→ REQUIRED WORK
When you reply, transcribe every line of the data below exactly.

------ DATASET CONTENT

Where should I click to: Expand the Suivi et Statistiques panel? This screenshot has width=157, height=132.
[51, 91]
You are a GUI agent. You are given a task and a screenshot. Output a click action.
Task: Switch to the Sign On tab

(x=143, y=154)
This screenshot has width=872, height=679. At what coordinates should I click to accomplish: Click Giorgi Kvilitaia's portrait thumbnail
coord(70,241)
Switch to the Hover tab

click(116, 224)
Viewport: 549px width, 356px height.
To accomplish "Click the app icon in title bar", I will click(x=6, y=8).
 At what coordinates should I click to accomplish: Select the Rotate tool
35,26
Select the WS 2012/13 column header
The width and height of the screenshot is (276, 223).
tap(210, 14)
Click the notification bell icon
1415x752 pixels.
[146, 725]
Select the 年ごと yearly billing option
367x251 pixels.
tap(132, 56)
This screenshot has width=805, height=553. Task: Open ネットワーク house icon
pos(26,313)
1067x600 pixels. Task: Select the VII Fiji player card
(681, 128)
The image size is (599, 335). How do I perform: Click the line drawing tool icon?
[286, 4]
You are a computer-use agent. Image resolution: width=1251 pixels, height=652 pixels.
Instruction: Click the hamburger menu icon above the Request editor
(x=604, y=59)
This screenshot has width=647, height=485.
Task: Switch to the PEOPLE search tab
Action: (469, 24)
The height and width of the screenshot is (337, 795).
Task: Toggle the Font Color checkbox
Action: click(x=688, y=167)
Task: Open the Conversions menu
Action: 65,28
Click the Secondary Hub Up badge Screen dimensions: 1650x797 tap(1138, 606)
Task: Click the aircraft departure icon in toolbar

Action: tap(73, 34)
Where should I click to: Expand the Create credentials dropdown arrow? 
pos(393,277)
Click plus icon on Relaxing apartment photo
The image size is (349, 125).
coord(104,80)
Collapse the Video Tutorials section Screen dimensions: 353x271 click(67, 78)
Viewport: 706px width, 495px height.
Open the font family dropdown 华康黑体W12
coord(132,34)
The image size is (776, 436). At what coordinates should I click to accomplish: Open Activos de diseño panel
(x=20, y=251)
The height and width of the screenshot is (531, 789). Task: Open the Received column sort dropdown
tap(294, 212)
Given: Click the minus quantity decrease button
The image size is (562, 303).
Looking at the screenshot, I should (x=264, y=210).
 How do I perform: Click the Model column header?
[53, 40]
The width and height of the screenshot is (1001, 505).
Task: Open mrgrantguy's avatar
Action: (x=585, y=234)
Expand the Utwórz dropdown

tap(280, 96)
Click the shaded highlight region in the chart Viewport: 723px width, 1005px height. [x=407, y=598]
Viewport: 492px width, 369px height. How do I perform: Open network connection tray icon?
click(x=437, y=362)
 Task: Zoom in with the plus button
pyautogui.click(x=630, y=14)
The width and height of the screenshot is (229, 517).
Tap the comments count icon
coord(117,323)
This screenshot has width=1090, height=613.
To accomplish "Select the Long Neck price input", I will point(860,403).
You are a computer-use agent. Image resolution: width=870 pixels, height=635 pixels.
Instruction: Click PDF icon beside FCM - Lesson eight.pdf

------------

→ PROBLEM SOLUTION
Where should I click to: Expand the Suivi et Statistiques panel? This screenshot has width=157, height=132.
[51, 91]
You are a GUI agent. You are given a task and a screenshot. Output a click action.
Task: Switch to the Sign On tab

(x=143, y=154)
This screenshot has width=872, height=679. At what coordinates should I click to accomplish: Click Giorgi Kvilitaia's portrait thumbnail
coord(70,241)
Switch to the Hover tab

click(116, 224)
Viewport: 549px width, 356px height.
To accomplish "Click the app icon in title bar", I will click(x=6, y=8).
 At what coordinates should I click to accomplish: Select the Rotate tool
35,26
Select the WS 2012/13 column header
The width and height of the screenshot is (276, 223).
tap(210, 14)
Click the notification bell icon
1415x752 pixels.
[146, 725]
Select the 年ごと yearly billing option
367x251 pixels.
tap(132, 56)
This screenshot has width=805, height=553. Task: Open ネットワーク house icon
pos(26,313)
1067x600 pixels. Task: Select the VII Fiji player card
(681, 128)
The image size is (599, 335). How do I perform: Click the line drawing tool icon?
[286, 4]
You are a computer-use agent. Image resolution: width=1251 pixels, height=652 pixels.
Instruction: Click the hamburger menu icon above the Request editor
(x=604, y=59)
This screenshot has width=647, height=485.
Task: Switch to the PEOPLE search tab
Action: (469, 24)
The height and width of the screenshot is (337, 795).
Task: Toggle the Font Color checkbox
Action: click(x=688, y=167)
Task: Open the Conversions menu
Action: 65,28
Click the Secondary Hub Up badge Screen dimensions: 1650x797 tap(1138, 606)
Task: Click the aircraft departure icon in toolbar

Action: tap(73, 34)
Where should I click to: Expand the Create credentials dropdown arrow? 
pos(393,277)
Click plus icon on Relaxing apartment photo
The image size is (349, 125).
coord(104,80)
Collapse the Video Tutorials section Screen dimensions: 353x271 click(67, 78)
Viewport: 706px width, 495px height.
Open the font family dropdown 华康黑体W12
coord(132,34)
The image size is (776, 436). At what coordinates should I click to accomplish: Open Activos de diseño panel
(x=20, y=251)
The height and width of the screenshot is (531, 789). Task: Open the Received column sort dropdown
tap(294, 212)
Given: Click the minus quantity decrease button
The image size is (562, 303).
Looking at the screenshot, I should (x=264, y=210).
 How do I perform: Click the Model column header?
[53, 40]
The width and height of the screenshot is (1001, 505).
Task: Open mrgrantguy's avatar
Action: (x=585, y=234)
Expand the Utwórz dropdown

tap(280, 96)
Click the shaded highlight region in the chart Viewport: 723px width, 1005px height. [x=407, y=598]
Viewport: 492px width, 369px height. How do I perform: Open network connection tray icon?
click(x=437, y=362)
 Task: Zoom in with the plus button
pyautogui.click(x=630, y=14)
The width and height of the screenshot is (229, 517).
Tap the comments count icon
coord(117,323)
This screenshot has width=1090, height=613.
To accomplish "Select the Long Neck price input", I will point(860,403).
You are a computer-use agent. Image resolution: width=870 pixels, height=635 pixels.
Instruction: Click PDF icon beside FCM - Lesson eight.pdf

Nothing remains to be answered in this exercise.